# Racks for kids bikes



## mtnbkaz (Feb 2, 2004)

How does everyone transport their kids bikes? With the 16", I usually just toss it in the back of the car. But stepping up to a 20", the bike is big enough that I'd rather keep it on a rack. 

Anyone use something like a Thule T2 or Sidearm with a 20" bike? How well do they work with that size wheel? I have a roof rack with fork mount trays on one vehicle and a T2 on the other. Thinking about replacing one of the fork mount trays with a sidearm. I'm not looking forward to adding the T2 extension - I like the 2-tray T2 but adding the extension is pretty expensive and bulky. 

Wondering how others transport once the "bike family" grows.


----------



## Birdman (Dec 31, 2003)

My car has 2 Thule fork-mount trays on the outside and a Yakima wire basket in the middle. I usually just throw the bikes up into the basket and lash them down. I've also placed the both wheels of the bike in the full-length tray and bungeed it down tight.

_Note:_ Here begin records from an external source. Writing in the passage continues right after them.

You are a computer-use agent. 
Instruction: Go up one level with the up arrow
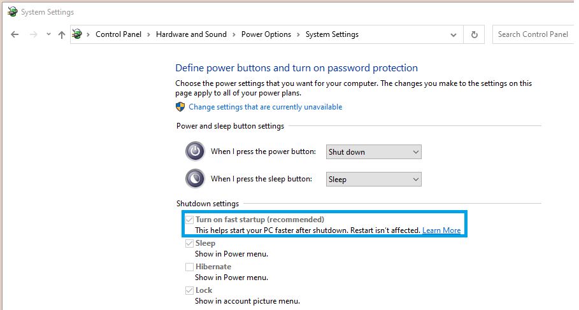tap(62, 34)
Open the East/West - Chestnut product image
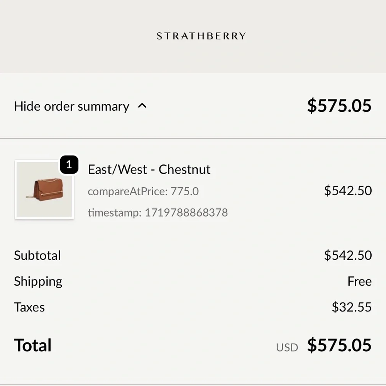Image resolution: width=386 pixels, height=386 pixels. (44, 189)
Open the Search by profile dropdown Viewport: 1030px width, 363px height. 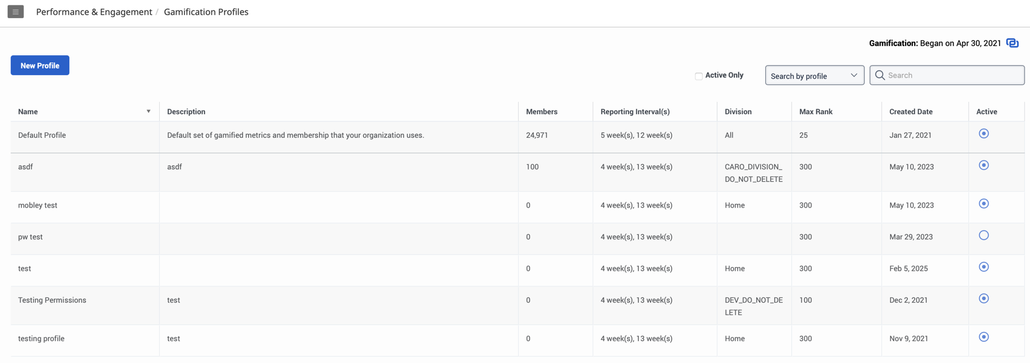point(814,75)
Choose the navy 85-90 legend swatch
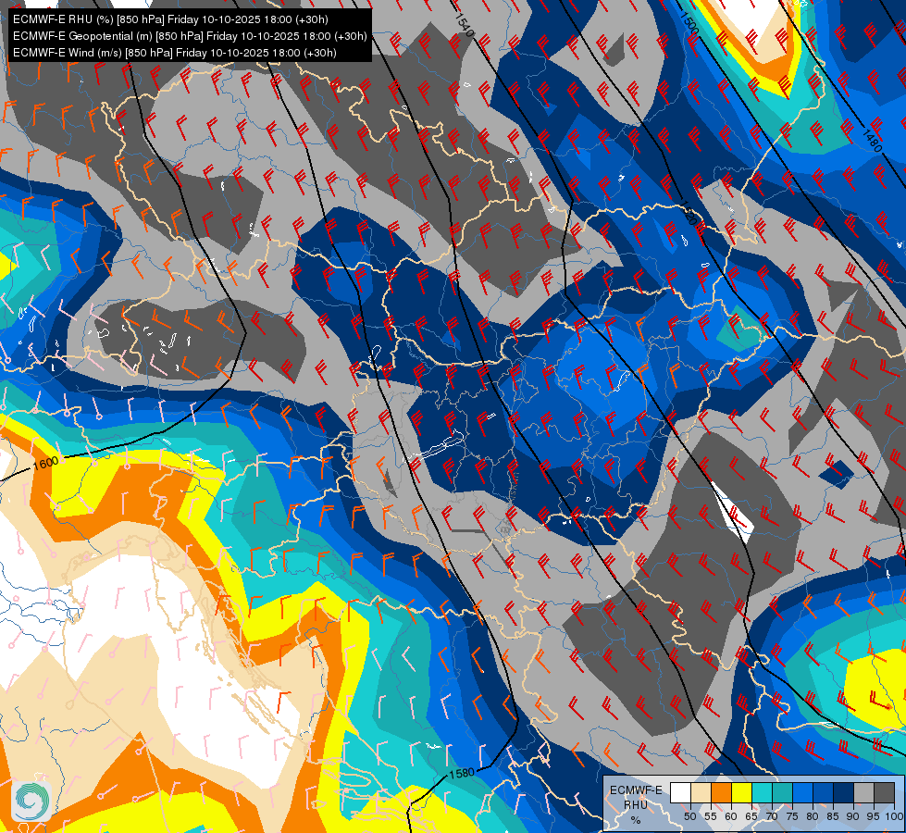Viewport: 906px width, 833px height. click(x=844, y=793)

I've got a spare frame-mount upright rack for emergency transport situations but rarely use it.

JMJ


----------



## CharacterZero (May 19, 2004)

NorthShore Racks hold my kids' 12 & 16" bikes just fine, as they are BMX style and the crown on the fork is wide enough to fit.
Good thread on it here, I'll be loading up all the bikes this weekend and will snap a pic.
http://forums.mtbr.com/car-biker/anyone-have-north-shore-4-bike-rack-730913.html


----------



## tubored (Mar 13, 2012)

I have a thule parkway 4 and I load 4 bikes on it for trips. The smaller bikes usually just get held by the top tube near the seat post in one mount, and the bottom tube just behind the fork in the other mount. It's worked fine for me so far. It also helps keep all the handlebars from interfering with each other.

My loadout is a medium hardtail, a small FS, a 24" wheel hardtail (bayview trail), and a Redline flight mini bmx. I fit everything just fine with a piece of cardboard here and there to prevent rubbing.


----------



## mtnbkaz (Feb 2, 2004)

The car currently has 3 fork-mount trays. I'm thinking about replacing one of them with a Sidearm tray - just not sure how well a 20" bike will fit. (Don't have the bike yet or I'd just test it out on my T2).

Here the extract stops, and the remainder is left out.